Non è infatti agevole immaginare come sia possibile che i saturi che derivano dalle carni abbiano effetti di salute differenti da quelli che derivano dalla filiera del latte, come emerge per esempio con chiarezza dallo studio Mesa, condotto negli Stati Uniti, o da alcuni confronti Europa/Usa: le molecole più rappresentate, essenzialmente gli acidi grassi a 12-18 atomi di carbonio, sono infatti sostanzialmente le stesse. Analogamente, gli effetti di salute opposti rilevati nelle coorti statunitensi per gli acidi grassi monoinsaturi di differente origine, in relazione al rischio cardiovascolare, sono ben poco comprensibili. Non è facile spiegarsi come l'acido oleico si associ a una significativa riduzione del rischio cardiovascolare se derivato dagli alimenti vegetali, mentre l’efffetto risulterebbe nullo o addirittura opposto se lo stesso acido oleico deriva invece da alimenti di origine animale. Sembra piuttosto abbastanza intuitivo immaginare, per esempio, che nell'area mediterranea l'acido oleico, che deriva in buona parte dall’olio d'oliva extravergine, segnali un buon consumo di questo olio, ricco di polifenoli cui la recente letteratura nutrizionale attribuisce una serie di effetti positivi, tra cui un’azione sul microbiota, sull’espressione di geni specifici o sull'attività delle amilasi intestinali, e che siano questi polifenoli, per un effetto che potremmo definire di “trascinamento”, a spiegare le associazioni protettive rilevate tra il consumo dei monoinsaturi e la salute in Europa. Negli Stati Uniti, lo stesso acido oleico deriva da altri oli vegetali privi di quantità significative di questi composti minori, o da carni come il pollo e non mostra alcun significativo effetto protettivo, dato che gli alimenti che ne rappresentano la fonte principale negli Stati Uniti non ne posseggono.

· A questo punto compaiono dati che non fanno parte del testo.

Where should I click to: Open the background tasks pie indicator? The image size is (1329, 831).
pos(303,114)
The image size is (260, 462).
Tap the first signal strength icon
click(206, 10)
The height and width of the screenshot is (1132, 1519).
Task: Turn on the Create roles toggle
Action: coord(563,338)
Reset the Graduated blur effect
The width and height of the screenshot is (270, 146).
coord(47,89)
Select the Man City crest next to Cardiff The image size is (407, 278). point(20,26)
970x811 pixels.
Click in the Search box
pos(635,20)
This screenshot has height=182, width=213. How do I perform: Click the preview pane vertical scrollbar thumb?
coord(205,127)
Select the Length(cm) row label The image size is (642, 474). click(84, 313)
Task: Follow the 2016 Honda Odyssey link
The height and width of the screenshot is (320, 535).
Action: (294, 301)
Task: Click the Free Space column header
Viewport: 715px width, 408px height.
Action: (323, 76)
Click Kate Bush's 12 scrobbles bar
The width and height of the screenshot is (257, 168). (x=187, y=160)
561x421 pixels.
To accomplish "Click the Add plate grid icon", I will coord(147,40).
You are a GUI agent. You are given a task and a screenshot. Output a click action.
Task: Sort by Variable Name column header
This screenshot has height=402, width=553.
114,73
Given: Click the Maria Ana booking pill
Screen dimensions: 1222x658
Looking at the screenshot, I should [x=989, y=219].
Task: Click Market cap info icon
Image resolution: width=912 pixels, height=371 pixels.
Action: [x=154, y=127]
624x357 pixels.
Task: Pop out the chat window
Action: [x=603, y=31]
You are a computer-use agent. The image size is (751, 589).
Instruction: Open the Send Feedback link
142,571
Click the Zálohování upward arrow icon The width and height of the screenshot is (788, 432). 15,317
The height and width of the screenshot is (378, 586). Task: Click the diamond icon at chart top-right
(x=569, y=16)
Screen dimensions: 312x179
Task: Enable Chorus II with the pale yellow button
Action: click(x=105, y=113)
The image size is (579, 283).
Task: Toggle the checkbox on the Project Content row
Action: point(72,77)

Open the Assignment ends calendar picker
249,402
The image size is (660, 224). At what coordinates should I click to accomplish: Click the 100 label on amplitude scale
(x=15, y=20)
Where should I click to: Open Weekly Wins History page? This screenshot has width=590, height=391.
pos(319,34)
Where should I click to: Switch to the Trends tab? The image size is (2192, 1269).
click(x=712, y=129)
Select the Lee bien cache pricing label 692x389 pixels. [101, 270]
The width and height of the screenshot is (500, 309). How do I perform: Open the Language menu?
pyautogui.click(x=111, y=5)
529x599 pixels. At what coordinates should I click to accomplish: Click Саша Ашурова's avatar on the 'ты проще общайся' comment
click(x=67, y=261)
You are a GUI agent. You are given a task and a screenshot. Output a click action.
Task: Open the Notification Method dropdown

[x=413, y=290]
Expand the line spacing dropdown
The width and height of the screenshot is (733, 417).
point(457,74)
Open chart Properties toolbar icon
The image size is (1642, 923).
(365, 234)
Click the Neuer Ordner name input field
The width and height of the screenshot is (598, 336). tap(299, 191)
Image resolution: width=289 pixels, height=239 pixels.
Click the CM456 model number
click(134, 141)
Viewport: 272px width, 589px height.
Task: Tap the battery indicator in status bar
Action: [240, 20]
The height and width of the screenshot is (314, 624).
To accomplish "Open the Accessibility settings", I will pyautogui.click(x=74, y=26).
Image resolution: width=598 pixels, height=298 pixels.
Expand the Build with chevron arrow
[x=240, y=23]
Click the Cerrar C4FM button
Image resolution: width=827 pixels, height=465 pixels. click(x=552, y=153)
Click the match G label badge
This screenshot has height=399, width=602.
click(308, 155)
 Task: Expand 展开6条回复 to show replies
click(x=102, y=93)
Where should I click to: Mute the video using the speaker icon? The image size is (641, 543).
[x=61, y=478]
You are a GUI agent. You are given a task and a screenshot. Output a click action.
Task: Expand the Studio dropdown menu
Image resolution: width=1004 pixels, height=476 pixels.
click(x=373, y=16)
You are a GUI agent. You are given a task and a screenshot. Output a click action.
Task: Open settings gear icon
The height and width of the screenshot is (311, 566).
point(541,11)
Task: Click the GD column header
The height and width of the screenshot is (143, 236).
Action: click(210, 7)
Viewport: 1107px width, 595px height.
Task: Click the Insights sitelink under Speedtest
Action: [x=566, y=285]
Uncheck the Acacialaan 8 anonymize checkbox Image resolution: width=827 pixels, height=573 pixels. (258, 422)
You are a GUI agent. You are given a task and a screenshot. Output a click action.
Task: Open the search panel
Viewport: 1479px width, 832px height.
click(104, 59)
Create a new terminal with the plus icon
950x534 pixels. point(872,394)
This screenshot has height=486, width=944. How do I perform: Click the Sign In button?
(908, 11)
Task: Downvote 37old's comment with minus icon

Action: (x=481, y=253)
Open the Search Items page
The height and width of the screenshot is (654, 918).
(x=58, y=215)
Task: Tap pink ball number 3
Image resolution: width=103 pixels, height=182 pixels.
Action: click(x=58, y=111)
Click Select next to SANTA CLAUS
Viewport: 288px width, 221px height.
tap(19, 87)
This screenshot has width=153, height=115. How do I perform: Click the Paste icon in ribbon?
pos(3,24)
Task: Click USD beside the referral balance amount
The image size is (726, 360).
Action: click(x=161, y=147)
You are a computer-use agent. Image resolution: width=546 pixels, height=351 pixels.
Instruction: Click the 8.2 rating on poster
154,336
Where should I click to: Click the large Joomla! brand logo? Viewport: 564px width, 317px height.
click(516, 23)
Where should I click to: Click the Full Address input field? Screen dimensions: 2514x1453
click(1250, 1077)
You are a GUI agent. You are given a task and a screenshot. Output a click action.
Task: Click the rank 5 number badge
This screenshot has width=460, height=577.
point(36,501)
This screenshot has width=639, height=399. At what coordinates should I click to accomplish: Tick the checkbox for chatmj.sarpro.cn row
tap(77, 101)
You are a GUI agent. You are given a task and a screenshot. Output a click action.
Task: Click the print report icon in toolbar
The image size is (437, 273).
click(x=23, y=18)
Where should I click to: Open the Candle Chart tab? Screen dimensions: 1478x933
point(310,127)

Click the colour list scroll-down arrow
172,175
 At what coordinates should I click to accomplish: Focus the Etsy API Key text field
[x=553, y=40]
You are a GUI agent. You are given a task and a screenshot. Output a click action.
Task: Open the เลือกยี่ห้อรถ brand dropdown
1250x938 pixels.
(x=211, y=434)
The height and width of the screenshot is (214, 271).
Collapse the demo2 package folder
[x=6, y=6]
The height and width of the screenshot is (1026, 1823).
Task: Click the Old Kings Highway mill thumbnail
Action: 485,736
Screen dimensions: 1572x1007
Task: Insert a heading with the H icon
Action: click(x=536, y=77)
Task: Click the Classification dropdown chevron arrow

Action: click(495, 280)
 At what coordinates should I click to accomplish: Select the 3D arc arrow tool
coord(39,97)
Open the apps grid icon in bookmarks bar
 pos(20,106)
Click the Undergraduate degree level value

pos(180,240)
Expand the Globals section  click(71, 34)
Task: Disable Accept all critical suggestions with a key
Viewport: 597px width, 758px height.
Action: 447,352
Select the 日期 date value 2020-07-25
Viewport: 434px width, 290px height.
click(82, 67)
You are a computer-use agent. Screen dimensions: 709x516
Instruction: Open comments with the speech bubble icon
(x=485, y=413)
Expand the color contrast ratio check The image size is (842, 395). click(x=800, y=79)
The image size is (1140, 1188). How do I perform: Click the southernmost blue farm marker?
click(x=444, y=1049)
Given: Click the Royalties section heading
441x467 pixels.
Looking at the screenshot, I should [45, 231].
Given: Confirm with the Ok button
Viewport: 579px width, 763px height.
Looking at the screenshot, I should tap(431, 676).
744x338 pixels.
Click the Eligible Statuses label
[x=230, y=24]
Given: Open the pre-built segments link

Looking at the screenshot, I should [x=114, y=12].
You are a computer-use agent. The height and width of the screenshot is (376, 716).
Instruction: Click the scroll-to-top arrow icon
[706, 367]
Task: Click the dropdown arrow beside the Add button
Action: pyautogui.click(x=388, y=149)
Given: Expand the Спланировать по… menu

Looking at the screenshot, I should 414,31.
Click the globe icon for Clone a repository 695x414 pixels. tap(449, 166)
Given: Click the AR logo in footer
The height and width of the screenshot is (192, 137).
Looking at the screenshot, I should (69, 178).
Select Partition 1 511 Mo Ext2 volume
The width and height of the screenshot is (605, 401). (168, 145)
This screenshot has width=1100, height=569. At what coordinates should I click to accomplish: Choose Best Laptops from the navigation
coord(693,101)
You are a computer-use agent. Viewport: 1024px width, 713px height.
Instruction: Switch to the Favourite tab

Che tipo di raccomandazioni è bene, dunque, suggerire?

Mi baserei sulle conclusioni del lavoro pubblicato sul Lancet nel 2019, da parte del gruppo Global burden of disease, che, partendo da una revisione sistematica della letteratura mondiale, non ha identificato significative correlazioni tra la mortalità cardiovascolare e il consumo alimentare di acidi grassi totali, di grassi saturi e di grassi monoinsaturi, rilevando invece l’opportunità di aumentare il consumo di polinsaturi sia della serie omega-6 e sia della serie omega-3, e di ridurre i trans insaturi. In armonia con questi dati, il suggerimento principale che si può trarre dalla nostra review è di aumentare il consumo di alimenti di origine vegetale, inclusi quelli a componente grassa significativa come frutta secca, semi, oli, e di scegliere cosa consumare tra quelli di origine animale sulla base delle preferenze specifiche o dell’impatto ambientale, più che sulla composizione in nutrienti tra cui gli acidi grassi. I prodotti della filiera del latte, per esempio, pur ricchi in saturi, non andrebbero in alcun modo demonizzati: l’articolo del Global burden of disease citato suggerisce, in realtà, di aumentare lievemente il consumo di latte e alimenti ricchi di calcio. L’idea, in altre parole, è di orientarsi verso un concetto di “nutrizione positiva”, che valorizzi gli alimenti e i nutrienti con effetti di salute favorevoli, da consumare in quantità maggiori di quanto non facciamo attualmente, piuttosto che su quelli con effetti negativi, di cui limitare il consumo. Come emerge, d’altra parte, dalla letteratura relativa alla Dieta mediterranea, certamente la più citata come modello nutrizionale di riferimento.